10. The process according to claim 1, wherein said pH stabilizer is selected from the group consisting of ammonia, potassium hydroxide, sodium hydroxide, and mixtures thereof.

11. The process according to claim 1, wherein said organic solvent is selected from the group consisting of toluene, cyclohexane, tetrahydrofuran, turpentine, benzene, hexane, pentane, and mixtures thereof.

12. The process according to claim 1, wherein said at least one surfactant is selected from the group consisting of soap solutions, anionic surfaces active agent solutions, nonionic surface active agents, and mixtures thereof.

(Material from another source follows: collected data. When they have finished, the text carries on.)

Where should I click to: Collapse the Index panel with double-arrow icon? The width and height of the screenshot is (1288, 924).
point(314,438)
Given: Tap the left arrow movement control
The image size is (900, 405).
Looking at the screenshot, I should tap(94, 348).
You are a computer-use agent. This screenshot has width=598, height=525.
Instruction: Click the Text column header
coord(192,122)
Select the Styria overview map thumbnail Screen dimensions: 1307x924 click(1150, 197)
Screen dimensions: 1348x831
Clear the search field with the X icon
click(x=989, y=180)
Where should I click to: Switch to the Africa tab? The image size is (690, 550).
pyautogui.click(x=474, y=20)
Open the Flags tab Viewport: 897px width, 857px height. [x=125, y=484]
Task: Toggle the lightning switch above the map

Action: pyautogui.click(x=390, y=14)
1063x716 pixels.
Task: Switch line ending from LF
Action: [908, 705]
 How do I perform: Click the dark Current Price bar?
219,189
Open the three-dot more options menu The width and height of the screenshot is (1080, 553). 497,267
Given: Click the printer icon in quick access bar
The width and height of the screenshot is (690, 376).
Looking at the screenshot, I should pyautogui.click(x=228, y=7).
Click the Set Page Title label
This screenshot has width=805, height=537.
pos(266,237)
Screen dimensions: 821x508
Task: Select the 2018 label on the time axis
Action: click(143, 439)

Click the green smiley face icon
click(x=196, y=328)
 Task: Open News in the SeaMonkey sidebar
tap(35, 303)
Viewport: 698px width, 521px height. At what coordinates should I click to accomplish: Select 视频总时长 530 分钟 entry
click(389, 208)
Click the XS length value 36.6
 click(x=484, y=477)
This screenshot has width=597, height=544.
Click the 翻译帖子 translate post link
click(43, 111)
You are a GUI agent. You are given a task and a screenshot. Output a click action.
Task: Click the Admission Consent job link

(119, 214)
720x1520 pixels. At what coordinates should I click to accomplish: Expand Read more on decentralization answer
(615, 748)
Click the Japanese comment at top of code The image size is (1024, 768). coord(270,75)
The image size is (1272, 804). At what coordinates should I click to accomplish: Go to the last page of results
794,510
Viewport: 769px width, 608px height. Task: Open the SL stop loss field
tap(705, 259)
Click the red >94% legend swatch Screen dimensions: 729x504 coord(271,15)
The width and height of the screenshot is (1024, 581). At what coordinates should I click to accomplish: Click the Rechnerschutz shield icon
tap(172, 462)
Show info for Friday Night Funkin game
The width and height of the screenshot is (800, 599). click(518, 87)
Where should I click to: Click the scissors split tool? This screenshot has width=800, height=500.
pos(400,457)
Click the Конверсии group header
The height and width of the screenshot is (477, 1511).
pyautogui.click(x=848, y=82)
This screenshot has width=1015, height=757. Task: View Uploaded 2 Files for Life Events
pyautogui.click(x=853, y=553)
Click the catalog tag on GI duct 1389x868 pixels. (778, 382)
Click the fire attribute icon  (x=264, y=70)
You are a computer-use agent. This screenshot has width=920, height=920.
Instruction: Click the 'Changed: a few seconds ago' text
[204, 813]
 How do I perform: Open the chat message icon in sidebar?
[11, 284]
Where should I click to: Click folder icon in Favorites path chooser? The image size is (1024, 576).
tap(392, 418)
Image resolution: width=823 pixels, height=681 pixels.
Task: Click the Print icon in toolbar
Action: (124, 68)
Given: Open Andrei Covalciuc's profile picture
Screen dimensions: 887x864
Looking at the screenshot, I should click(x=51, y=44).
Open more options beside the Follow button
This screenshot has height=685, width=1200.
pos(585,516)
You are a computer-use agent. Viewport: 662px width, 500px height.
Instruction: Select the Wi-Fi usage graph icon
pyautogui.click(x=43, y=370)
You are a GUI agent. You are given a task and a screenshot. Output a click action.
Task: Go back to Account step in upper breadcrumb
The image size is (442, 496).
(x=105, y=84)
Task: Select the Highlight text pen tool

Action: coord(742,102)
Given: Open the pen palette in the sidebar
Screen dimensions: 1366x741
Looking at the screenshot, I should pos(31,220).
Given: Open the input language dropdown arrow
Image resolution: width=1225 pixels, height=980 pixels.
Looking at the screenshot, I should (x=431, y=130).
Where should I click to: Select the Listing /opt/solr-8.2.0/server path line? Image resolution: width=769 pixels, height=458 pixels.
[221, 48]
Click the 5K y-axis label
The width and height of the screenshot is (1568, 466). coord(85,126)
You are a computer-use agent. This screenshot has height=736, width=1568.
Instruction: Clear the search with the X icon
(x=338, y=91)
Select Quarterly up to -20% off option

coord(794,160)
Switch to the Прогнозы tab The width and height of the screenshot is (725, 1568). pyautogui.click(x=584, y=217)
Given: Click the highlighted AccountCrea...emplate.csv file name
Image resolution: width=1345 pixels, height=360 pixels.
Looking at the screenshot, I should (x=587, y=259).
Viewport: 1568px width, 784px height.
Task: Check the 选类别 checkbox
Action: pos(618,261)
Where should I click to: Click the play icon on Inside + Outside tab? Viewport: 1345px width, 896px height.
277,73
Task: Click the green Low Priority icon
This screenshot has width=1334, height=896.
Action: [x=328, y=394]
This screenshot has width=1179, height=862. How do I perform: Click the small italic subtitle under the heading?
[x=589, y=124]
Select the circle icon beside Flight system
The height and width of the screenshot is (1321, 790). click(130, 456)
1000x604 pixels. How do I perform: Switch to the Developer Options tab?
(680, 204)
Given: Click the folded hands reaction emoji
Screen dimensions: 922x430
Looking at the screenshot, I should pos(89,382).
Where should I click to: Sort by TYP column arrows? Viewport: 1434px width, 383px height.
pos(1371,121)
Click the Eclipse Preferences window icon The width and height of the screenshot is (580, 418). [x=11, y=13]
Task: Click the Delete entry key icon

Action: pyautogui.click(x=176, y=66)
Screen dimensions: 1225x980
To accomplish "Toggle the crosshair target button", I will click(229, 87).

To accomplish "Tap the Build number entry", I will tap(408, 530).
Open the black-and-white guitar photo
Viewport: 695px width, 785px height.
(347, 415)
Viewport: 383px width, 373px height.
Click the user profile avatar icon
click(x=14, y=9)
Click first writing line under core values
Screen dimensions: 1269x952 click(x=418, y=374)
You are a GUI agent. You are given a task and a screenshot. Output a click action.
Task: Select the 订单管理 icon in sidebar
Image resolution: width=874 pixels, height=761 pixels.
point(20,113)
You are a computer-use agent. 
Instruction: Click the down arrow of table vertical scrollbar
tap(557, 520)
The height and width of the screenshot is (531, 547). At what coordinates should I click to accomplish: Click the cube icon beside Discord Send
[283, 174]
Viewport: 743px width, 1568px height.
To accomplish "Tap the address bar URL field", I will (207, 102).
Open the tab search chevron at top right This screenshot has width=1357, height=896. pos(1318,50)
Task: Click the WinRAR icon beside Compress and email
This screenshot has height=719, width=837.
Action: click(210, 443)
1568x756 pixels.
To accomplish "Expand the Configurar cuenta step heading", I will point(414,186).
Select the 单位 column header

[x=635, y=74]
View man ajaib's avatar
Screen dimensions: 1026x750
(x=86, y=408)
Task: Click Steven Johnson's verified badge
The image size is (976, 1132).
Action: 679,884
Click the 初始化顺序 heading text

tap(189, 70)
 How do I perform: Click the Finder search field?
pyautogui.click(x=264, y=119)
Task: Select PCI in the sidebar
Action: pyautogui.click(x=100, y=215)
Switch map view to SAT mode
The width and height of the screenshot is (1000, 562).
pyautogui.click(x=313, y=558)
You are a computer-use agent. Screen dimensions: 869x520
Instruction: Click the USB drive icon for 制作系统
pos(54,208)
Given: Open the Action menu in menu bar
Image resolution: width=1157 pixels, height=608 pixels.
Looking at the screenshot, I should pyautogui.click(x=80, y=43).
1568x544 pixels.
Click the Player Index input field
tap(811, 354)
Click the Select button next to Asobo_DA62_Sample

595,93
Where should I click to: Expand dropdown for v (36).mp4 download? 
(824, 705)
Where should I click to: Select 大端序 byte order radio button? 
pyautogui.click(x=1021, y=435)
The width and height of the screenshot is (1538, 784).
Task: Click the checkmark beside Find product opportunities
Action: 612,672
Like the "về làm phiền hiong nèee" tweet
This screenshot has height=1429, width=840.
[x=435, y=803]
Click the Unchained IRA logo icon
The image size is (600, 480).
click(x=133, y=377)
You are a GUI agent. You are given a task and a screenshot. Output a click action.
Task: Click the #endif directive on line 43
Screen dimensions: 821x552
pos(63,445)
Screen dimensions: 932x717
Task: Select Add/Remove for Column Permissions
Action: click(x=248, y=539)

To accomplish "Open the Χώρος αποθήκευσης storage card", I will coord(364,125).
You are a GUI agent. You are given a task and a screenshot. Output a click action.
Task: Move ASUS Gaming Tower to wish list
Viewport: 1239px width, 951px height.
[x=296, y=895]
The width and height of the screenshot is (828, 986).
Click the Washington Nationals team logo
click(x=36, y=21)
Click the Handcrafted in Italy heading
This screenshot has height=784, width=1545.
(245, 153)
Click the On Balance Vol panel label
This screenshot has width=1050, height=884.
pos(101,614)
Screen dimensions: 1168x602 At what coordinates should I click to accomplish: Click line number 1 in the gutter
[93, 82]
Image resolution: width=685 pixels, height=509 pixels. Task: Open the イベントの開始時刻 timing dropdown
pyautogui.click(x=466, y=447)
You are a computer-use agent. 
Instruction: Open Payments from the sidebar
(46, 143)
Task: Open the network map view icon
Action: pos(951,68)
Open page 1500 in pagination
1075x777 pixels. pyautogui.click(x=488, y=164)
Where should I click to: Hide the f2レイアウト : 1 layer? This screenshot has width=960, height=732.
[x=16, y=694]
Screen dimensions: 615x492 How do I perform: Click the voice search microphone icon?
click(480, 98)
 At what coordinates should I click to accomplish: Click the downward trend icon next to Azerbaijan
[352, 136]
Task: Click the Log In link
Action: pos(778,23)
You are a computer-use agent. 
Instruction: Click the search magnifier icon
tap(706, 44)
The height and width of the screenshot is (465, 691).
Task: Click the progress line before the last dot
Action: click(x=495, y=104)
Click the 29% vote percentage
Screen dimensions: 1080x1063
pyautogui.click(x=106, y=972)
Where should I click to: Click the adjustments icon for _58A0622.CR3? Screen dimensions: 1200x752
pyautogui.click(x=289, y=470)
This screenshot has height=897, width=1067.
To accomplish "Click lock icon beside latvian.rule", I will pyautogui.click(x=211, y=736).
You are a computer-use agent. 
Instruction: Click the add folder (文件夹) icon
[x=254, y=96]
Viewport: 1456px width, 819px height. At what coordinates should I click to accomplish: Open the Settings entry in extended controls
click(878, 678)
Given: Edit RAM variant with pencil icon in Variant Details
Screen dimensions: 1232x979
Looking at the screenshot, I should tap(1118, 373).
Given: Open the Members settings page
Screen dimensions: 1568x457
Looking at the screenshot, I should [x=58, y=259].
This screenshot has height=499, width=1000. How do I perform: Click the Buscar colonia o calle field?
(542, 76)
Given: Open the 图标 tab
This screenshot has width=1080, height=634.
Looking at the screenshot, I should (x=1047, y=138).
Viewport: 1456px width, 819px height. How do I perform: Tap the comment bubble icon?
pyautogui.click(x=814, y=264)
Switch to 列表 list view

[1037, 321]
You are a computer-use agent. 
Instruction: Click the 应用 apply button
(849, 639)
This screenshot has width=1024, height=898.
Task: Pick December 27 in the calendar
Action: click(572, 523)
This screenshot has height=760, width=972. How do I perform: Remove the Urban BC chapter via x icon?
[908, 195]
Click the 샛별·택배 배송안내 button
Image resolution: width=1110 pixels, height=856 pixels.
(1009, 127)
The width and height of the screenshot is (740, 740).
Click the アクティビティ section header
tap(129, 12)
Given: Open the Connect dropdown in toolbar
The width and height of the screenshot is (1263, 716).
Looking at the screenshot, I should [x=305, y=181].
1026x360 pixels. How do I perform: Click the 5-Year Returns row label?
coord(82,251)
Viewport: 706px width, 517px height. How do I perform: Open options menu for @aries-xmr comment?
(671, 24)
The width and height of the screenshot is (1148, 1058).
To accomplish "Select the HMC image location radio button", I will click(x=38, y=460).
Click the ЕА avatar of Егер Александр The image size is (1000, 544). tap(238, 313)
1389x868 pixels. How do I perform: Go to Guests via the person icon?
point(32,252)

13. The process according to claim 1, wherein said at least one surfactant is selected from the group consisting of ammonium lauryl sulfate, sodium alkyl sulfates, sulfonated naphthalene salts, potassium lauryl sulfate, sodium stearate, sodium dodecyl sulfate, sodium lauryl sulfate, sodium dodecylbenzene sulfonate, and mixtures thereof.

14. The process according to claim 1, wherein said at least one surfactant is selected from the group consisting of cetyl alcohol, nonoxynols, polysorbate, and mixtures thereof.

15. The process according to claim 1, wherein said process does not utilize surface doping.

16. The process according to claim 1, wherein said process does not utilize chemical oxidizing to create conductivity.

17. An elastomeric conductive material produced by the process according to claim 1.

18. The above elastomeric conductive material, wherein said material has tensile deformation of about 100% to about 1400%, breaking strength of about 3 MPa to about 25 MPa, and conductivity of about dc 101 to about 10−10 S/cm.